I looked at menu after menu. I weighed pros and cons. This was before cell phones and Yelp. All I had a hope and a Frommers Guidebook. Did I want Indonesian or Dutch fare. What even was Dutch fare? Wow look at that pretty canal. Do people live in these houses? What do those red lights mean? Oh, yes, that’s what they mean. Keep walking. A cigarette would help me decide. I should call my parents. At least send them a card. I’m such a bad son. Fuck I’m starving. Food, dinner, that’s right, I’m looking for something to eat.
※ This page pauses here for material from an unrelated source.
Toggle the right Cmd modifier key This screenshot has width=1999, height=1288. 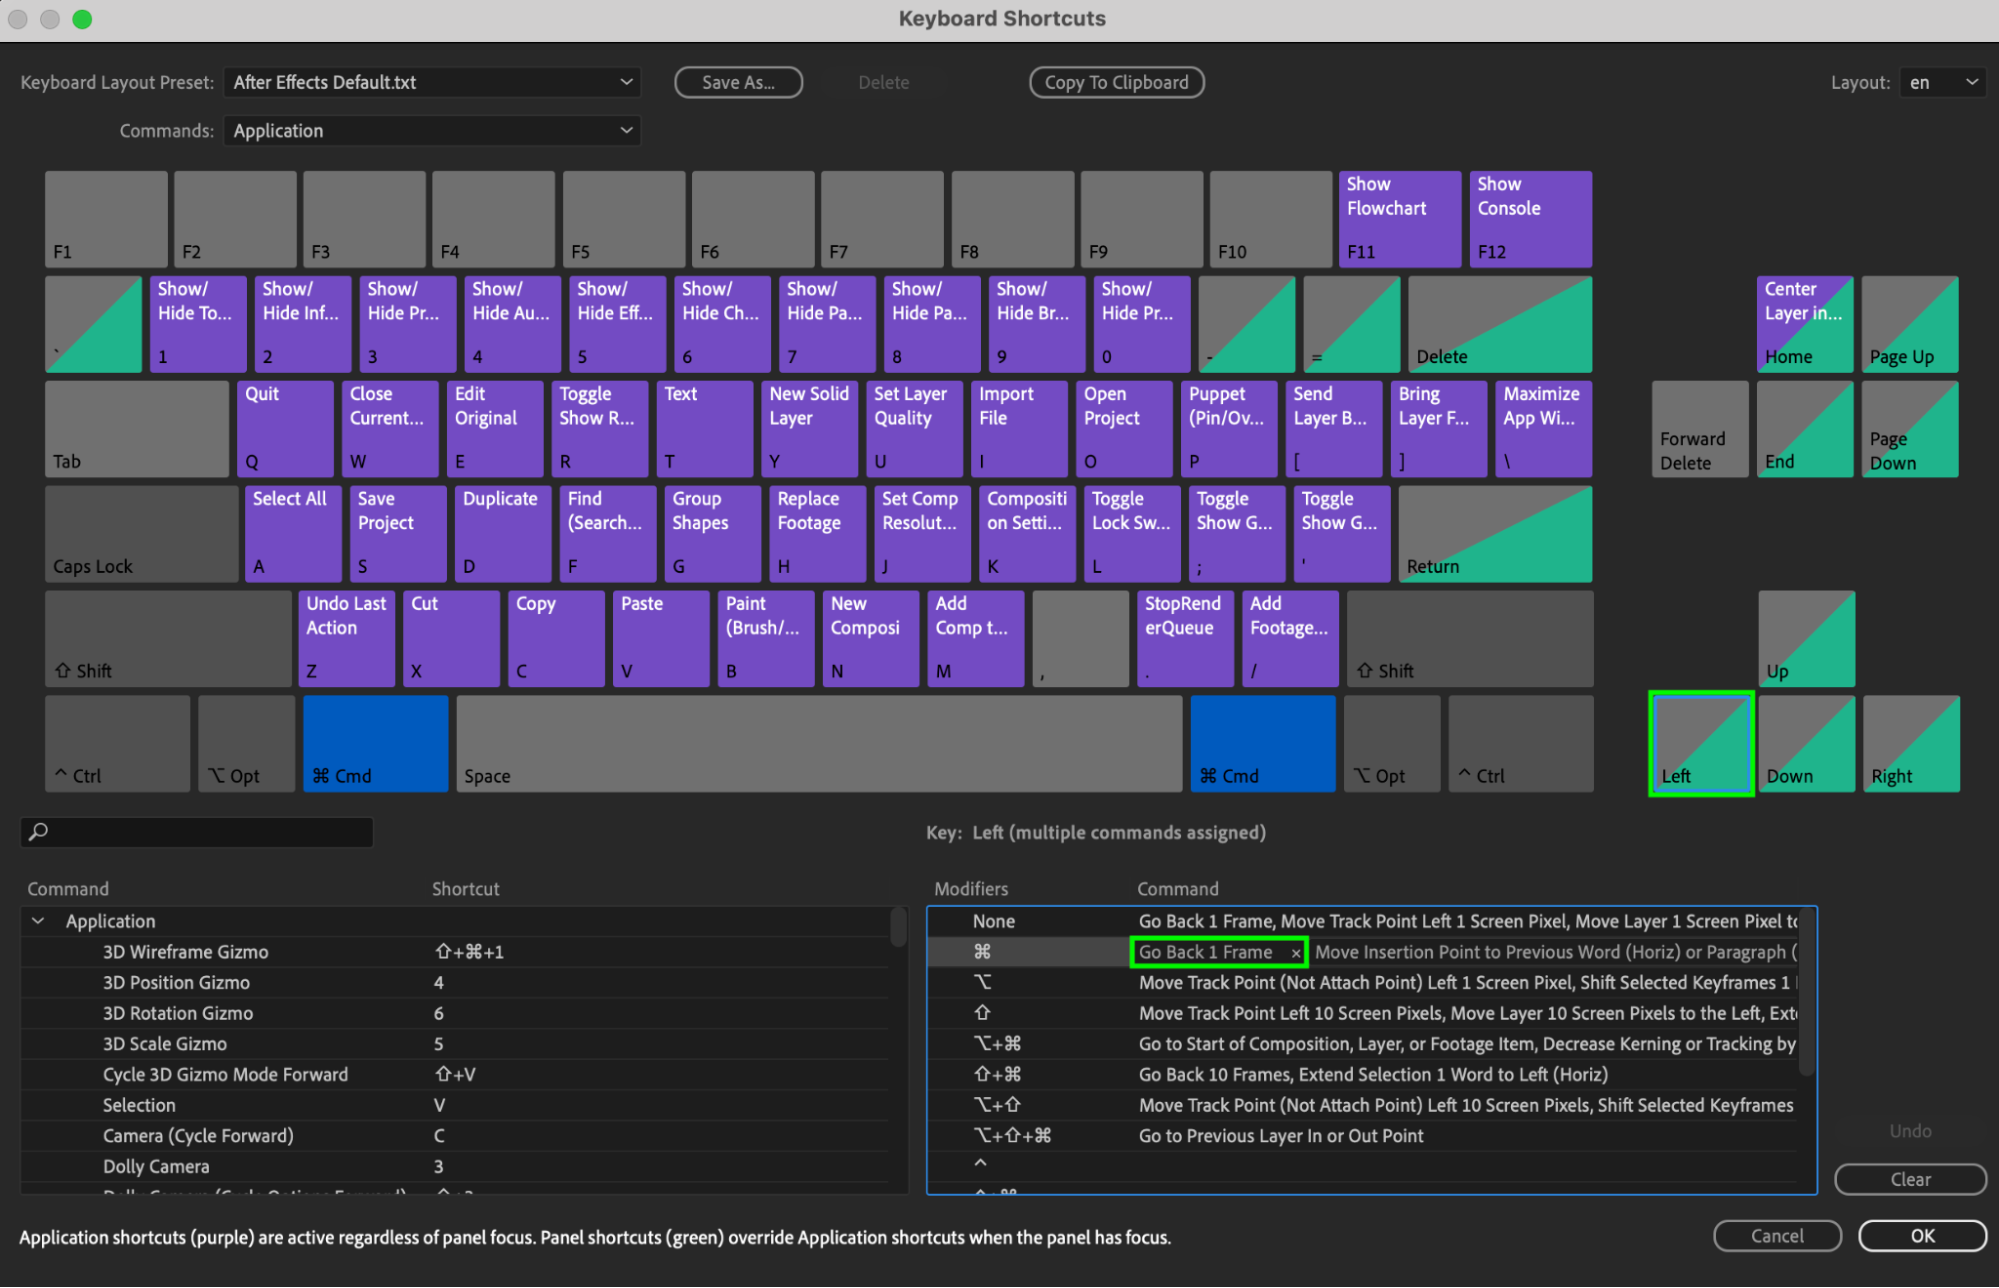pyautogui.click(x=1262, y=744)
I looked and I looked. I crossed the threshold, past hunger, past hangry, to the place I wanted nothing and everything all at the same time.

That’s when it hit me.

The smell of fried. It was mediterranean. That feeling of being sixteen years old in New York City and passing a deli for the first time. The gyros. The pastrami. With a side of fried potatoes. These smells were coming from a narrow store front. I peeked inside. There were seven stools along a counter top and a couple of tables along the wall. There was no need to look at a menu. It was happening. It was here. I had found it.

A little bell rang as I opened the door. I sat at one of the seven seats on the counter. I ordered a falafel with french fries. Five minutes later they sat a plate in front of me. There were no words. The sandwich and I were in perfect communion. In a moment of unequaled culinary inspiration, they had stuffed the french fries in the pita. I said a prayer. I ate in complete silence. Every bite was better than the one before. After I finished I ordered a Sprite in a can. It was cold. So cold. I chugged it. It was the only thing I knew to do. The burn hit the back of my throat as I gulped the lemon-lime beverage. Every drink better than the one before.
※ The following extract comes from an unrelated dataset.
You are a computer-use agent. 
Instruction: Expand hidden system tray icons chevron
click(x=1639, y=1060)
And that was it. I thanked them and I left. I lit a cigarette outside the shop and for a moment I felt complete and utter freedom. I was halfway across the world from anyone I knew. The city glimmered in the twilight of that July evening. I had a sense that what had happened was a singular experience. That I would never eat at that falafel shop again. This was a moment that couldn’t be replicated. That couldn’t have been shared. It was only for me. Because of my unrealistic search for the perfect thing.

It was also proof that occasionally you find it.

****

The couple decided to come back to the cafe. They ordered a muffin and a coffee but they were disappointed, I could tell. Oh well. Just the price of admission when searching for something new.